New measurements from the Mauna Loa Observatory (Hawaii) found that apart from the 25 % increase in human emissions, the El Niño phenomenon appears to be intensifying the rise in CO2 in the atmosphere, reports Engadget.

The most troubling thing is that CO2 levels are unlikely to dip below the 400ppm mark for a very long time to come. If anything, it is a clear sign of how serious our situation is.

Effects of this increase in carbon dioxide levels may not be felt immediately, but they will definitely happen later on as CO2 continues to be pumped into the atmosphere on a regular basis.

Governments need to push harder to reduce greenhouse emissions to at least minimize the impact and pave the way for decreasing CO2 levels in days to come.

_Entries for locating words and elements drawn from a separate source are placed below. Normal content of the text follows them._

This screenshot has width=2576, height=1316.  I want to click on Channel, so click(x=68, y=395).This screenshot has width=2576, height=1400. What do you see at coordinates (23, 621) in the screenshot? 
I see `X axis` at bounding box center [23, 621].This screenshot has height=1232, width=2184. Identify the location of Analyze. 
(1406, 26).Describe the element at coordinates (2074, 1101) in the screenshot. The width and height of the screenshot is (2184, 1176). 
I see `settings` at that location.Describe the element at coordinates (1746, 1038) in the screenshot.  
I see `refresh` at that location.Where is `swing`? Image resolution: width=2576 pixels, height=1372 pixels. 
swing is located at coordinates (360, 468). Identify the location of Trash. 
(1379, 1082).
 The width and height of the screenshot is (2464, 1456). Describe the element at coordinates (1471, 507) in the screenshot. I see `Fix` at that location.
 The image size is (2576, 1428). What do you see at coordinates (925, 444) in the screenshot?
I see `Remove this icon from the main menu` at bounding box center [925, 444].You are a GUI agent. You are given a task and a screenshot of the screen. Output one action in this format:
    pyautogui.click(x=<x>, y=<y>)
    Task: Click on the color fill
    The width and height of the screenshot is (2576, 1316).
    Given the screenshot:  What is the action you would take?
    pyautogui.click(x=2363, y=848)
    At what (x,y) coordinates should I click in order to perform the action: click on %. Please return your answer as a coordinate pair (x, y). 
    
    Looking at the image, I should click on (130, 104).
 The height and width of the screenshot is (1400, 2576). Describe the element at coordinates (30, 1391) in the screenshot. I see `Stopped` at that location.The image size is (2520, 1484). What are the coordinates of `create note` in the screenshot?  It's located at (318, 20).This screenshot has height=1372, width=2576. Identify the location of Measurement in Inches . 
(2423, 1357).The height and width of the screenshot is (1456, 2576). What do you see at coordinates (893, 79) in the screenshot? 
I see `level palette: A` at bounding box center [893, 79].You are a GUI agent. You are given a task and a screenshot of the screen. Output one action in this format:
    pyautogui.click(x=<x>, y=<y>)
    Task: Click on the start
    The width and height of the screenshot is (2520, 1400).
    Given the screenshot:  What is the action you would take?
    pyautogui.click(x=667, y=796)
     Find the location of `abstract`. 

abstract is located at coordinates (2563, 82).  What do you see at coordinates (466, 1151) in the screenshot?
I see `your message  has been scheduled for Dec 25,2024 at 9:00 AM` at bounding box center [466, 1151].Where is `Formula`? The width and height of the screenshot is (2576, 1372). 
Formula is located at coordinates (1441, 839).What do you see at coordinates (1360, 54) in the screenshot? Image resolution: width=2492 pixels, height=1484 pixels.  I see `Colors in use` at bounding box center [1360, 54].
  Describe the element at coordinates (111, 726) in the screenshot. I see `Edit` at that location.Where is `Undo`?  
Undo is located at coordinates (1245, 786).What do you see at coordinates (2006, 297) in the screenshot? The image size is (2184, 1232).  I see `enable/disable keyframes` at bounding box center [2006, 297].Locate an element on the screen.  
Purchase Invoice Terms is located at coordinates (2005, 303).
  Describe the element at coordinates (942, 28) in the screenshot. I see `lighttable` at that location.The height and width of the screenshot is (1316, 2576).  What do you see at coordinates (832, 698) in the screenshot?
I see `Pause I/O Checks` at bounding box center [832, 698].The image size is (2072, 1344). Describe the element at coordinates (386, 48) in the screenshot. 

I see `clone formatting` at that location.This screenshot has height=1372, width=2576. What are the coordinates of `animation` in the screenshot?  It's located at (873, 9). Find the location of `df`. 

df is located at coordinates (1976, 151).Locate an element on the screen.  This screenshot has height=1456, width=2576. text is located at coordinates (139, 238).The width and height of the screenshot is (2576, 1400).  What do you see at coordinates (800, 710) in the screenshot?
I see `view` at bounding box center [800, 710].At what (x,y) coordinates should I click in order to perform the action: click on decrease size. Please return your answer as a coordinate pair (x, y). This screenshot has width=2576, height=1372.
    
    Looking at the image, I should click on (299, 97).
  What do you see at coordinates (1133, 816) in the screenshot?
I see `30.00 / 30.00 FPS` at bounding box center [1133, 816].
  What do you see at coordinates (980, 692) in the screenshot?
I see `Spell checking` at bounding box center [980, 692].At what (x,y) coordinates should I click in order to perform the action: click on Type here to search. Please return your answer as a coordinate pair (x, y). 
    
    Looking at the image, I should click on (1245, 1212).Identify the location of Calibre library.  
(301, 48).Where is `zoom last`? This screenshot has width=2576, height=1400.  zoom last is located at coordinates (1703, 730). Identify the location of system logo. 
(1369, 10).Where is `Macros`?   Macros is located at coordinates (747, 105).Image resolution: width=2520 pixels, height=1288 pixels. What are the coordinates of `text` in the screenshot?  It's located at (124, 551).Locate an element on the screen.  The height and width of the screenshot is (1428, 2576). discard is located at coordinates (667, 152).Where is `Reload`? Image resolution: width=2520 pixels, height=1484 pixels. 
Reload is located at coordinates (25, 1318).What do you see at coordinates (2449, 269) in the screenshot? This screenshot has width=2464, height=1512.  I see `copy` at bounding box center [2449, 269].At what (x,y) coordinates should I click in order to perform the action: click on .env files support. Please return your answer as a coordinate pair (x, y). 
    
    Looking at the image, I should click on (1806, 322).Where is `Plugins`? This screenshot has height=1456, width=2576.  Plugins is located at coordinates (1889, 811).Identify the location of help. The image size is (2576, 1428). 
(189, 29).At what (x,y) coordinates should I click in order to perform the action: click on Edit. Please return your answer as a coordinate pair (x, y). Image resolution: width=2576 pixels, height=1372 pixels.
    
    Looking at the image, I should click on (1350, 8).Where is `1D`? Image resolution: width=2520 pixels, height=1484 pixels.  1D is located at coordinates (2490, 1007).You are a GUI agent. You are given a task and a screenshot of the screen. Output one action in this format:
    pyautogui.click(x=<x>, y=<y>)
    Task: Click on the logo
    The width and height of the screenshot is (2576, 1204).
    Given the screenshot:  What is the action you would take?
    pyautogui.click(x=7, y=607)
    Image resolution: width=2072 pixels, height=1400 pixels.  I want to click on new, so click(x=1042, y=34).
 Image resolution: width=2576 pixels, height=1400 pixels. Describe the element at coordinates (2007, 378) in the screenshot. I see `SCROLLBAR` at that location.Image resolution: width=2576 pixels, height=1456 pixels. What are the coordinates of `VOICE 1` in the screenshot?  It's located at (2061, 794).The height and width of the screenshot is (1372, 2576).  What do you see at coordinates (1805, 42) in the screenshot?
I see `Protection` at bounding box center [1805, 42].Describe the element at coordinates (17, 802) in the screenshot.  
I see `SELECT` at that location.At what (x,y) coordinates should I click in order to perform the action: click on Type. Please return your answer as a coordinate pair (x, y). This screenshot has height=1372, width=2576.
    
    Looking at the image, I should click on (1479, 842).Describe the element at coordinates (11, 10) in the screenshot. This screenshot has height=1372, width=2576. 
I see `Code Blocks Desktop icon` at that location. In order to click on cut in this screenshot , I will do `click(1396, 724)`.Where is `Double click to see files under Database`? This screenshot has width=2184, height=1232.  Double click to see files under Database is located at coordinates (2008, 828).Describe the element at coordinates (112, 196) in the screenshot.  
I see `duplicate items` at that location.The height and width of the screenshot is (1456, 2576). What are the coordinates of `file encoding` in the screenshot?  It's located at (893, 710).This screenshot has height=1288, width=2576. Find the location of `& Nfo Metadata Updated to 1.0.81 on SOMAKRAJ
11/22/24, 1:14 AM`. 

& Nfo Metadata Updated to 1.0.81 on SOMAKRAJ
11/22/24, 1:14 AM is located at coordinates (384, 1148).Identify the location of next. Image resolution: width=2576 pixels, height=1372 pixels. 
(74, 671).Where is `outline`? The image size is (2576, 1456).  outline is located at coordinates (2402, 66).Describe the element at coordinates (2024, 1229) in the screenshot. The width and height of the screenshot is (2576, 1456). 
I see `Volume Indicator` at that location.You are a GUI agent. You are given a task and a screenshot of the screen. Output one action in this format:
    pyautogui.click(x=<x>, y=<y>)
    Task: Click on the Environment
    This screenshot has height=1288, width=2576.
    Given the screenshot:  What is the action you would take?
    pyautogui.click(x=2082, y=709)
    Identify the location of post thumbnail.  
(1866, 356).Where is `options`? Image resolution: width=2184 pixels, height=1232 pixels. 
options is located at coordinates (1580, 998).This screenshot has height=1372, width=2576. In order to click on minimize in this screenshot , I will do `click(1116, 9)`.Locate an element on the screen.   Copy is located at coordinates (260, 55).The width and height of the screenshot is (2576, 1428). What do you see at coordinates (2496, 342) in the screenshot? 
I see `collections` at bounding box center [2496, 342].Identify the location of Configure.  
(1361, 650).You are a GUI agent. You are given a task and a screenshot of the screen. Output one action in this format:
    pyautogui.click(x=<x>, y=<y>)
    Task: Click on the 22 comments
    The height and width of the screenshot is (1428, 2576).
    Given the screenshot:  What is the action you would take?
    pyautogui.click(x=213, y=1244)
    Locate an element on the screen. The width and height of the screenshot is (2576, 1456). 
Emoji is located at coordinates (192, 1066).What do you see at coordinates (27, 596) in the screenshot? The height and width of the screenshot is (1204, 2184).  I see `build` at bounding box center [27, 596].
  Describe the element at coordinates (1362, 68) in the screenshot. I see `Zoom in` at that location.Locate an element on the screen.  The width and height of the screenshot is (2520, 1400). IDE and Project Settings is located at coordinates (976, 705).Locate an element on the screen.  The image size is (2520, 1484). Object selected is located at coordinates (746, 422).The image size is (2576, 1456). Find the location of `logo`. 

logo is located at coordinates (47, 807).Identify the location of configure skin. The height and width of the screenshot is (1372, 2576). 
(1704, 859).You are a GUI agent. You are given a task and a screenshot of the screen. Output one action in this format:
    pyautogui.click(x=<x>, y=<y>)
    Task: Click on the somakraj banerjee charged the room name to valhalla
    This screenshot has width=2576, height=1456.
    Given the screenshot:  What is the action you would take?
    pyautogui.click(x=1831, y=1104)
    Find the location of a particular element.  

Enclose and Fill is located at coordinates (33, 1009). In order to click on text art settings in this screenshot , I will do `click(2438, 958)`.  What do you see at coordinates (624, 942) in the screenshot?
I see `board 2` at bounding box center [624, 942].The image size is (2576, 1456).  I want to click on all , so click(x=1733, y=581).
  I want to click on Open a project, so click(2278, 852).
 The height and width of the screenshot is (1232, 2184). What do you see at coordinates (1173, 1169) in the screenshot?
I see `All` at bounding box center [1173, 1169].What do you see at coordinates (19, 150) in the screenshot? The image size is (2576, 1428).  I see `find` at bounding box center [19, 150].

Scotland has already succeeded in this efforts as it announced that the country has managed to decrease its emissions by 45.8 percent from the 1990 level. This is also 4 years ahead of its 2020 plan to lower emissions by 42 percent.

Afforestation would help to lower CO2, but it is not enough to reduce its concentration in the air. In the United States will probably introduce the tax to the introduction of the CO2 tax, there are variants that can be manipulated climate, but this is geo technology. One idea is to emit a certain amount of aerosols in the stratosphere, whose particles will reflect part of the solar radiation that comes to earth and reduces the amount of solar radiation that comes to us, which will help us control the temperature on the surface.

The problem is that nobody knows the consequences of inserting material that did not exist before. More scientists advocate another thing, special technology to trough out carbon dioxide from the atmosphere into a solid, and (let's say) deposited at the bottom of the ocean or in the former oil and gas sites. It is not unrealistic because it's the reverse process of what we were doing.

It is estimated that if America wanted to solve the problem with a large part of CO2 emitted into the atmosphere, it would cost $ 90,000 per citizen, and if you start to work 50 years from now, it will cost $ 200,000.